Governed by: governance.layers::CONSTITUTION_INTENTS_V0
Schema
Field Type Required Description
in_code string yes Intent artifact code (e.g., IN_ACTOR_REGISTERED_V0).
version string yes Artifact version.
governed_by string yes Constitutional layer FQDN.
core.summary string yes Human-readable description of the intent’s purpose.
core.workflow string yes Artifact code of the workflow this intent triggers (e.g., WF_REGISTER_ACTOR_UNVERIFIED_V0).
core.inputs object yes Declared input fields. Keys are field names; values are field definitions (see below).
core.inputs.<field>.type string yes JSON type: string, object, array, integer, boolean.
core.inputs.<field>.required boolean yes Whether the field must be present in the payload.
core.inputs.<field>.description string no Human-readable field description.
core.inputs.<field>.fields object no Nested field definitions (for type: object). Each nested field has type, required, and optionally format.
core.inputs.<field>.format string no Format constraint (e.g., email). Applied when the field is a primitive type.
core.outcomes object yes Named outcomes of the intent admission check.
core.outcomes.<name>.description string yes What this outcome means (e.g., ACK = accepted, NACK = rejected).
extensions.domain string no Domain label for categorization (e.g., pgs.identity.actor).
extensions.notes list[string] no Free-text notes about the intent’s behavior or constraints.
Example
in_code: IN_ACTOR_REGISTERED_V0
version: v0
governed_by: governance.layers::CONSTITUTION_INTENTS_V0
core:
summary: Register a new actor (Unverified)

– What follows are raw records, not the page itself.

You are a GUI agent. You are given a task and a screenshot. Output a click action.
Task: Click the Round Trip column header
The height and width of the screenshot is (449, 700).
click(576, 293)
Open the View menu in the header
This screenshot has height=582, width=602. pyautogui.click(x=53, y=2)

workflow: WF_REGISTER_ACTOR_UNVERIFIED_V0
inputs:
actor_record:
type: object
required: true
description: Proposed actor registration payload
fields:
first_name:
type: string
required: true
last_name:
type: string
required: true
email_registration:
type: string
required: true
format: email
outcomes:
ACK:
description: Actor record accepted for verification
NACK:
description: Actor record rejected
Workflow (WF_)
A workflow declares the execution graph (DAG) of Capability Contract nodes. It defines the start node, all nodes, and the routing between them.
Governed by: governance.layers::CONSTITUTION_WORKFLOWS_V0
Schema
Field Type Required Description
wf_code string yes Workflow artifact code (e.g., WF_REGISTER_ACTOR_UNVERIFIED_V0).

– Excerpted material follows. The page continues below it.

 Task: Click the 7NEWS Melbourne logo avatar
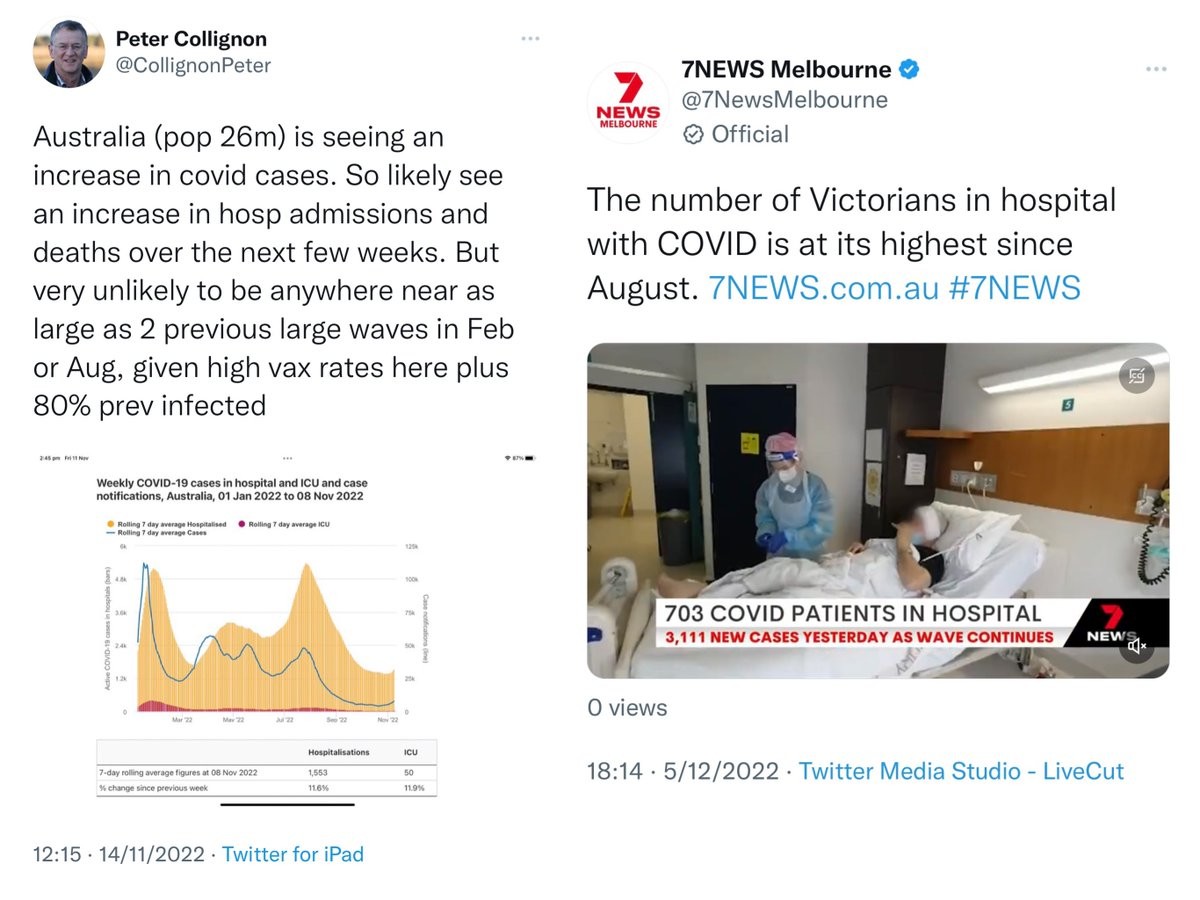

version string yes Artifact version.
governed_by string yes Constitutional layer FQDN.
runtime_binding string yes FQDN of the RB_ artifact that resolves all CT_ and CS_ capabilities for this workflow.

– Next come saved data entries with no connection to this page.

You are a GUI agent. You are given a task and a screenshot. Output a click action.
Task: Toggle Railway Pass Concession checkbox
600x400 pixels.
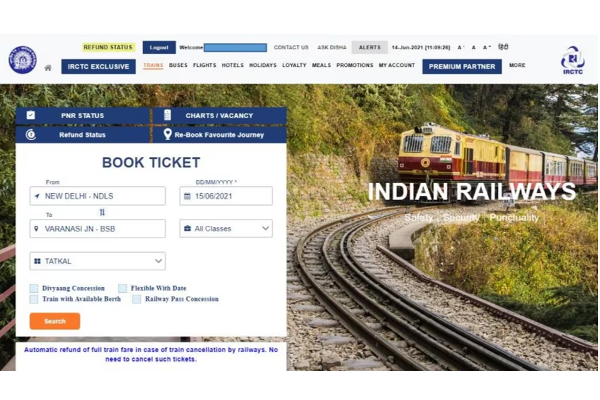[x=137, y=299]
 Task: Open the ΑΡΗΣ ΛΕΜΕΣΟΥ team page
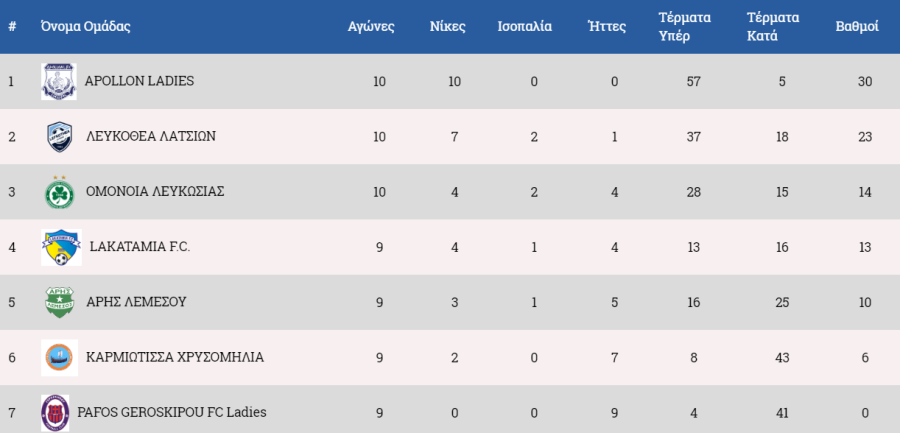[x=136, y=302]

core.summary string yes Human-readable description of what this workflow does.
core.start_node string yes Artifact code of the first node (typically the IN_ intent).
core.nodes object yes All nodes in the DAG. Keys are node codes.
core.nodes.<code>.type string yes Node type: IN (intent), CC (capability contract), or EXIT.
core.nodes.<code>.code string yes (IN/CC) Artifact code of the node (same as the key).
core.nodes.<code>.fqdn_id string yes (IN/CC) FQDN of the artifact.
core.nodes.<code>.inputs object no JSONPath expressions binding workflow state to node inputs. Keys are the node’s declared input field names; values are JSONPath strings (e.g., $.payload.actor_record).
core.nodes.<code>.next object yes (IN/CC) Routing table: maps outcome names to the next node code. All declared outcomes must have a route; routes must point to valid node codes or EXIT.
core.nodes.EX``IT.type string yes Must be EXIT.
core.nodes.EXIT.reason string yes Reason label for the terminal state (e.g., EXITED).
JSONPath Conventions
Expression Resolves To
$.payload.<field> A field from the original execution payload.
$.results.<CC_CODE>.<output_field> An output field from a previously-executed CC_ node.
Example (abbreviated)
wf_code: WF_REGISTER_ACTOR_UNVERIFIED_V0
version: v0
governed_by: governance.layers::CONSTITUTION_WORKFLOWS_V0
runtime_binding: blockchain::RB_REGISTER_ACTOR_UNVERIFIED_V0
core:
summary: Register an unverified actor
start_node: IN_ACTOR_REGISTERED_V0
nodes:
IN_ACTOR_REGISTERED_V0:
type: IN
code: IN_ACTOR_REGISTERED_V0
fqdn_id: blockchain::IN_ACTOR_REGISTERED_V0
next:
ACK: CC_GENERATE_ACTOR_ID_V0
NACK: EXIT
CC_GENERATE_ACTOR_ID_V0:
type: CC
code: CC_GENERATE_ACTOR_ID_V0
fqdn_id: blockchain::CC_GENERATE_ACTOR_ID_V0
inputs:
actor_record: $.payload.actor_record
next:
SUCCESS: CC_REGISTER_ACTOR_KYC_V0
VIOLATION: EXIT
EXIT:
type: EXIT
reason: EXITED
Capability Contract (CC_)
A CC_ is a named node in the workflow DAG. It declares its inputs, outputs, pipeline of CT_ and CS_ steps, outcome routing, and result status contract.
Governed by: governance.layers::CONSTITUTION_CAPABILITY_CONTRACTS_V0
Schema
Field Type Required Description
cc_code string yes CC artifact code (e.g., CC_GENERATE_ACTOR_ID_V0).
version string yes Artifact version.
governed_by string yes Constitutional layer FQDN.
core.summary string yes Human-readable description of what this CC does.
core.inputs object yes Declared input fields. Keys are field names; values have type and required.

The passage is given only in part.